▶ Given request:
Put these rows into a numbered list, leaving out any blank lines.
= = = =
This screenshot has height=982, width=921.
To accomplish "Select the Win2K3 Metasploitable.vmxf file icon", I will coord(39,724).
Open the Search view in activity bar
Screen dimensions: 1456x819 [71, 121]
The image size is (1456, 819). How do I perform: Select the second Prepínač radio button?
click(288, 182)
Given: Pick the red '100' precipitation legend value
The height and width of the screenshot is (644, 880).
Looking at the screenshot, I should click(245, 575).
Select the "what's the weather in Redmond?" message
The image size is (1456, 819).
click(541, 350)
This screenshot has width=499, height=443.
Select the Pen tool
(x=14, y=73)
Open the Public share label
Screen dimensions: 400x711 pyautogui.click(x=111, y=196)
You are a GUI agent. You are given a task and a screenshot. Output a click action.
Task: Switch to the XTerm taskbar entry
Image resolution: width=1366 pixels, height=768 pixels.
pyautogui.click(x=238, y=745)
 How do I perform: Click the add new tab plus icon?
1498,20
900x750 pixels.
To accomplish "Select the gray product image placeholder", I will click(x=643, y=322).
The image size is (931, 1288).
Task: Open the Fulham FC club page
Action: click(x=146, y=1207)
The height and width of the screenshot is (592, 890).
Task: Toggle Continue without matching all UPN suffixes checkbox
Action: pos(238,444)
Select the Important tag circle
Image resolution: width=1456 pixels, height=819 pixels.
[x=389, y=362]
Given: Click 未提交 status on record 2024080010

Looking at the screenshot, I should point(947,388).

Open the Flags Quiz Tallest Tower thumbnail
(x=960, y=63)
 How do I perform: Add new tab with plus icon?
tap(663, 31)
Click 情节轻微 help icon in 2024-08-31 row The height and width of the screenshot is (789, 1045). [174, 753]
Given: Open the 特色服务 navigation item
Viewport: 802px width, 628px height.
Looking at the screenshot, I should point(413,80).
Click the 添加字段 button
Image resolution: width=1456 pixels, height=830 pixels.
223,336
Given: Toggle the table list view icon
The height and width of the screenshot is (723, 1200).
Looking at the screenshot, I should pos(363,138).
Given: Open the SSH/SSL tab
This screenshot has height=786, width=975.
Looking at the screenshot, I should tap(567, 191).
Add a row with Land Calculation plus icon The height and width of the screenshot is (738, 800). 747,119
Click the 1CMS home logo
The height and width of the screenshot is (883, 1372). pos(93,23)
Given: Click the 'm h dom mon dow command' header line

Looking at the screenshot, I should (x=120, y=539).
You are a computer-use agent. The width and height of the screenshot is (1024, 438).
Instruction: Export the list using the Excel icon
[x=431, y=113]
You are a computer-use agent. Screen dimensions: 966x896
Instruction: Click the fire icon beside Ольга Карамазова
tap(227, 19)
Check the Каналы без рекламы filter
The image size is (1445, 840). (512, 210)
= = = =
▶ Solved problem:
1. This screenshot has height=982, width=921.
2. To accomplish "Select the Win2K3 Metasploitable.vmxf file icon", I will coord(39,724).
3. Open the Search view in activity bar
4. Screen dimensions: 1456x819 [71, 121]
5. The image size is (1456, 819). How do I perform: Select the second Prepínač radio button?
6. click(288, 182)
7. Given: Pick the red '100' precipitation legend value
8. The height and width of the screenshot is (644, 880).
9. Looking at the screenshot, I should click(245, 575).
10. Select the "what's the weather in Redmond?" message
11. The image size is (1456, 819).
12. click(541, 350)
13. This screenshot has width=499, height=443.
14. Select the Pen tool
15. (x=14, y=73)
16. Open the Public share label
17. Screen dimensions: 400x711 pyautogui.click(x=111, y=196)
18. You are a GUI agent. You are given a task and a screenshot. Output a click action.
19. Task: Switch to the XTerm taskbar entry
20. Image resolution: width=1366 pixels, height=768 pixels.
21. pyautogui.click(x=238, y=745)
22.  How do I perform: Click the add new tab plus icon?
23. 1498,20
24. 900x750 pixels.
25. To accomplish "Select the gray product image placeholder", I will click(x=643, y=322).
26. The image size is (931, 1288).
27. Task: Open the Fulham FC club page
28. Action: click(x=146, y=1207)
29. The height and width of the screenshot is (592, 890).
30. Task: Toggle Continue without matching all UPN suffixes checkbox
31. Action: pos(238,444)
32. Select the Important tag circle
33. Image resolution: width=1456 pixels, height=819 pixels.
34. [x=389, y=362]
35. Given: Click 未提交 status on record 2024080010
36. Looking at the screenshot, I should point(947,388).
37. Open the Flags Quiz Tallest Tower thumbnail
38. (x=960, y=63)
39.  How do I perform: Add new tab with plus icon?
40. tap(663, 31)
41. Click 情节轻微 help icon in 2024-08-31 row The height and width of the screenshot is (789, 1045). [174, 753]
42. Given: Open the 特色服务 navigation item
43. Viewport: 802px width, 628px height.
44. Looking at the screenshot, I should point(413,80).
45. Click the 添加字段 button
46. Image resolution: width=1456 pixels, height=830 pixels.
47. 223,336
48. Given: Toggle the table list view icon
49. The height and width of the screenshot is (723, 1200).
50. Looking at the screenshot, I should pos(363,138).
51. Given: Open the SSH/SSL tab
52. This screenshot has height=786, width=975.
53. Looking at the screenshot, I should tap(567, 191).
54. Add a row with Land Calculation plus icon The height and width of the screenshot is (738, 800). 747,119
55. Click the 1CMS home logo
56. The height and width of the screenshot is (883, 1372). pos(93,23)
57. Given: Click the 'm h dom mon dow command' header line
58. Looking at the screenshot, I should (x=120, y=539).
59. You are a computer-use agent. The width and height of the screenshot is (1024, 438).
60. Instruction: Export the list using the Excel icon
61. [x=431, y=113]
62. You are a computer-use agent. Screen dimensions: 966x896
63. Instruction: Click the fire icon beside Ольга Карамазова
64. tap(227, 19)
65. Check the Каналы без рекламы filter
66. The image size is (1445, 840). (512, 210)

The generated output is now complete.